THE PROBLEM: Retype the stretch of records from the line containing "Select the last item in the navigation bar" through the line containing "point(449,217)", keeping every line exactly the same.

* Start MATERIAL FOR THE TASK *

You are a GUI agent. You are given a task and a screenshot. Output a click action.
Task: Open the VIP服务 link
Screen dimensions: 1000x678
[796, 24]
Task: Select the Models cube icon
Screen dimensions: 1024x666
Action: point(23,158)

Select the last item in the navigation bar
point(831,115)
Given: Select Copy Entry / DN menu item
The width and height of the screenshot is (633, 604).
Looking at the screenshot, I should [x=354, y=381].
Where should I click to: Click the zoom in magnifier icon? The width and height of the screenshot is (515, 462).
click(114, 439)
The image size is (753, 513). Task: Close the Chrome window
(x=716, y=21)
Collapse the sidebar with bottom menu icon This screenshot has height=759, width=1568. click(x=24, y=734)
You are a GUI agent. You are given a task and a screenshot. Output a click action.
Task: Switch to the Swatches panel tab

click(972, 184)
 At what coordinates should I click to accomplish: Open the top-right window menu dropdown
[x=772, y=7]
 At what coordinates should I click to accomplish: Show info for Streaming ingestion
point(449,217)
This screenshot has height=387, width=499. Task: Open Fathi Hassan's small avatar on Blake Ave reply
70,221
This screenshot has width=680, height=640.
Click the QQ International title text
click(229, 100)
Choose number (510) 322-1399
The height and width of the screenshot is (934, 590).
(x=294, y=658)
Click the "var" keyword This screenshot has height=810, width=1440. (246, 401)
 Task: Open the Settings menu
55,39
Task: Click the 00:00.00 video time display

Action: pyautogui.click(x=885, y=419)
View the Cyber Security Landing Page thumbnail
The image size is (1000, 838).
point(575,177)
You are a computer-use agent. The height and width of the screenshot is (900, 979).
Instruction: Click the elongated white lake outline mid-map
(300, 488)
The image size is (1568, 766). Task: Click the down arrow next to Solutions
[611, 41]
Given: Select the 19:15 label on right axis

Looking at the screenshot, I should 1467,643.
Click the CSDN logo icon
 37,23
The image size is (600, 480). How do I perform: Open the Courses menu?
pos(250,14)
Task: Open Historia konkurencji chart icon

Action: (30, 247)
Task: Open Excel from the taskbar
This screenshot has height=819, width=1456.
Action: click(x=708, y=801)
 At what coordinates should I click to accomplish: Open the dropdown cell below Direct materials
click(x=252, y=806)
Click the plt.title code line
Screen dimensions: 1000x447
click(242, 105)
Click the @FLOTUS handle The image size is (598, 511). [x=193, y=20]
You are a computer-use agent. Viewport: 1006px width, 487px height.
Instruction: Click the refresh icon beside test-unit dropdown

* End MATERIAL FOR THE TASK *

SOLUTION TO THE EXERCISE:
Select the last item in the navigation bar
point(831,115)
Given: Select Copy Entry / DN menu item
The width and height of the screenshot is (633, 604).
Looking at the screenshot, I should [x=354, y=381].
Where should I click to: Click the zoom in magnifier icon? The width and height of the screenshot is (515, 462).
click(114, 439)
The image size is (753, 513). Task: Close the Chrome window
(x=716, y=21)
Collapse the sidebar with bottom menu icon This screenshot has height=759, width=1568. click(x=24, y=734)
You are a GUI agent. You are given a task and a screenshot. Output a click action.
Task: Switch to the Swatches panel tab

click(972, 184)
 At what coordinates should I click to accomplish: Open the top-right window menu dropdown
[x=772, y=7]
 At what coordinates should I click to accomplish: Show info for Streaming ingestion
point(449,217)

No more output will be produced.